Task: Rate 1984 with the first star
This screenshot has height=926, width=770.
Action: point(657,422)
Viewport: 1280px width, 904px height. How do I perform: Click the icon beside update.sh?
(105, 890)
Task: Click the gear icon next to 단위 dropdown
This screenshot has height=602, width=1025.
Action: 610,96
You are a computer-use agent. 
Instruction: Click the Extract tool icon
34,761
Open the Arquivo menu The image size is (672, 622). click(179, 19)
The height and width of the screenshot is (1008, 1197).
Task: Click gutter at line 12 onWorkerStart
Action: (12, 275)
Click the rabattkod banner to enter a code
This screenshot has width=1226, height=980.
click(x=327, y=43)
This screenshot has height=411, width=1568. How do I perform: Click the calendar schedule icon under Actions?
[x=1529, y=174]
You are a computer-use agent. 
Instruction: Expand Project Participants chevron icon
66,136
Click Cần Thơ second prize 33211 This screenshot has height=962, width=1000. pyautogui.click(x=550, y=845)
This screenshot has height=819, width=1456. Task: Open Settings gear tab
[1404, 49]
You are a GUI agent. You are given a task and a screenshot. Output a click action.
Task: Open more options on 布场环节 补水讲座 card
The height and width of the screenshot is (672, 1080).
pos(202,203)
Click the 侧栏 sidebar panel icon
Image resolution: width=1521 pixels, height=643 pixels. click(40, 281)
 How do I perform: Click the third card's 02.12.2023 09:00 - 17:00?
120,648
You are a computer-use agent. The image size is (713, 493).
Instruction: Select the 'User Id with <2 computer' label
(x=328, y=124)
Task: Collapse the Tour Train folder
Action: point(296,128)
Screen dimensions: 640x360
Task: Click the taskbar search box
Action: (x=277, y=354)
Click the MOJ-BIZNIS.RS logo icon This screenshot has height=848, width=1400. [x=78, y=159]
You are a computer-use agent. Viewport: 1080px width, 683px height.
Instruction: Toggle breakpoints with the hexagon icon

▬▬▬▬▬▬▬▬▬▬

◆ EXERCISE DETAILS ◆
Copy each line of the listing that includes "agent".

◆ RESPONSE ◆
You are a computer-use agent. 
You are a computer-use agent. 
You are a GUI agent. You are given a task and a screenshot. Output a click action.
You are a computer-use agent. The image size is (713, 493).
You are a computer-use agent. Viewport: 1080px width, 683px height.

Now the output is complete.